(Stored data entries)
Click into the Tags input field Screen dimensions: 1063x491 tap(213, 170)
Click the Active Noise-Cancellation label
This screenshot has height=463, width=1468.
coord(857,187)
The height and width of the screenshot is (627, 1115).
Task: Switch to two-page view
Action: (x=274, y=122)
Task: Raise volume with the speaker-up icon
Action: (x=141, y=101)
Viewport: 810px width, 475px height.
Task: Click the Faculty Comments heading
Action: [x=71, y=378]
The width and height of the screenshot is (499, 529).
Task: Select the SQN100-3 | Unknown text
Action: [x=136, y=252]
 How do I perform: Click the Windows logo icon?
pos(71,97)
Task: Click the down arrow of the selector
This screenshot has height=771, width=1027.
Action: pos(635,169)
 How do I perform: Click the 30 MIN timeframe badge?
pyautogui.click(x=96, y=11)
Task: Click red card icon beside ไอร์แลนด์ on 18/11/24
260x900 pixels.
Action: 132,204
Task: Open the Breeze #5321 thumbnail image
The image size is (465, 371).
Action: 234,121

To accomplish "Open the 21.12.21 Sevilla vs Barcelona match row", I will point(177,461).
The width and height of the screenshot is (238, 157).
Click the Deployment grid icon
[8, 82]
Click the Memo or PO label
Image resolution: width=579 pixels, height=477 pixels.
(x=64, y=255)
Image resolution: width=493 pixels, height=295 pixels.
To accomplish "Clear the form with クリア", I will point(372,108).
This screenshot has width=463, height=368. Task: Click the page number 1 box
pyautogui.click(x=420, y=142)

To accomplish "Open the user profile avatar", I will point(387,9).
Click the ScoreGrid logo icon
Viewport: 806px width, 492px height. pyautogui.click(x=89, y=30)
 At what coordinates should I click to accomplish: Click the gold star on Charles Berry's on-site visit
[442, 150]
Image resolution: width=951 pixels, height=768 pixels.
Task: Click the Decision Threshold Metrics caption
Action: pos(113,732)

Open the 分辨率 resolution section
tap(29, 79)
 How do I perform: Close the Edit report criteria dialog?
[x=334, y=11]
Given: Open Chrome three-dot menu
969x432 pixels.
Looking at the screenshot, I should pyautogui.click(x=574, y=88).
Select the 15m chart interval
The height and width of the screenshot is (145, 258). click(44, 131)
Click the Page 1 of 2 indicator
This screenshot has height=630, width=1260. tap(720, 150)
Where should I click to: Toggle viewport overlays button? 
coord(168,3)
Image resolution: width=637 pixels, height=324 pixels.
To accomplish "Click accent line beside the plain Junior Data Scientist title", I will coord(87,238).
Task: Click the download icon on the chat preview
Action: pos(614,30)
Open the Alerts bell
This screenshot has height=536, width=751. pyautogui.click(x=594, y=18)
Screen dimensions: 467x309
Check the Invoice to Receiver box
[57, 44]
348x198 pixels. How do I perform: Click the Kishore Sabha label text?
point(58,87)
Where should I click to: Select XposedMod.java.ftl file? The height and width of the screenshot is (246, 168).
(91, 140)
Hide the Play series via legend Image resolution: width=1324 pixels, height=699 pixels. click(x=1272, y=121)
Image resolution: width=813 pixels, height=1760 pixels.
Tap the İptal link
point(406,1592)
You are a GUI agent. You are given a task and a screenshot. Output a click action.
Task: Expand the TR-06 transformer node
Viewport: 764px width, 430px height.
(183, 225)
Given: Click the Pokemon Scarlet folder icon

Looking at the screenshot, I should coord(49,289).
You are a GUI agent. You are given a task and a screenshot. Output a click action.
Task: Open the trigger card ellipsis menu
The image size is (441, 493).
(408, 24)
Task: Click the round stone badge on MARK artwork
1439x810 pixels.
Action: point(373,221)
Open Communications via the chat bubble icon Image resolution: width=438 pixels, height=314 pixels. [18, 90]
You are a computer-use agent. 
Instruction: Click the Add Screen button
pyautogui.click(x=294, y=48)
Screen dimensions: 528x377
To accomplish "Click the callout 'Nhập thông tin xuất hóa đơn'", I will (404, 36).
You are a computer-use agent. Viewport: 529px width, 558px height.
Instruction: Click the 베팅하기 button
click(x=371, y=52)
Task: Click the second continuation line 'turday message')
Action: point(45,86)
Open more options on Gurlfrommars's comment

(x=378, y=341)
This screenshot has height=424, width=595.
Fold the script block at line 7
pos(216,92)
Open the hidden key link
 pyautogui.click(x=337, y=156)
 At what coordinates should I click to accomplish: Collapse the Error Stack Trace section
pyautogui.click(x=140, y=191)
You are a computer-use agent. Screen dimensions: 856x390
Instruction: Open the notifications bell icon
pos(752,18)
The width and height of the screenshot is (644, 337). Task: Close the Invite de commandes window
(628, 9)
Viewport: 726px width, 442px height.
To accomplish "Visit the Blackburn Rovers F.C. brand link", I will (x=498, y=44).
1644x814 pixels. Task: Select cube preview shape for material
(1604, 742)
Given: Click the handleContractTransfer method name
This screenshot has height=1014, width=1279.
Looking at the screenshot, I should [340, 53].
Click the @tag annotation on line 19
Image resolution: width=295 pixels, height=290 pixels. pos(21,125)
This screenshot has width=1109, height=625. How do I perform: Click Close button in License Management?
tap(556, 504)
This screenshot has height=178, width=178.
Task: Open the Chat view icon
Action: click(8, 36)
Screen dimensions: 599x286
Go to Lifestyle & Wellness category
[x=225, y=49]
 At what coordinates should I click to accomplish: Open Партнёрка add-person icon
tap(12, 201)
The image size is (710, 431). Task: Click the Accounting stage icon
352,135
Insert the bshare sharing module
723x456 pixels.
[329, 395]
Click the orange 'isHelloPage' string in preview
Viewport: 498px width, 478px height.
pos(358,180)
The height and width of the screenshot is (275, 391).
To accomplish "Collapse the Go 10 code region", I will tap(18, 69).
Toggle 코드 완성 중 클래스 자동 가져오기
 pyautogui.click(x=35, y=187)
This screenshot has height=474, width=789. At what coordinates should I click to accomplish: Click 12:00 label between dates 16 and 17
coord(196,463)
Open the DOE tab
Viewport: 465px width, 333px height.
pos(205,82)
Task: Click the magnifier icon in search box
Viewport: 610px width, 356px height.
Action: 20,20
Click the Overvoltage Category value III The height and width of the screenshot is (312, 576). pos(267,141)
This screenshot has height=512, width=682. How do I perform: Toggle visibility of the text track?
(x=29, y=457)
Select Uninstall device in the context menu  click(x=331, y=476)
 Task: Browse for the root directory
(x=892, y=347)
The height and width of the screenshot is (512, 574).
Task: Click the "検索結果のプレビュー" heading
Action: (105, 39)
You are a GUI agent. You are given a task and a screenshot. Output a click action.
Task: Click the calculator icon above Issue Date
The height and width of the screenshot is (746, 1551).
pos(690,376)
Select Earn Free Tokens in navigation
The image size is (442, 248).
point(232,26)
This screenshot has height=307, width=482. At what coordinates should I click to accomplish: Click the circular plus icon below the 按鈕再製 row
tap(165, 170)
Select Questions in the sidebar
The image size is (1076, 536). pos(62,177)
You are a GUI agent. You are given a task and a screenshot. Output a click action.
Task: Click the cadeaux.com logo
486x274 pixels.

- _YOUR TASK_
From the records above, show each line that contains the word "menu".

- _RESPONSE AREA_
Given: Open Chrome three-dot menu
Task: Open the trigger card ellipsis menu
Select Uninstall device in the context menu  click(x=331, y=476)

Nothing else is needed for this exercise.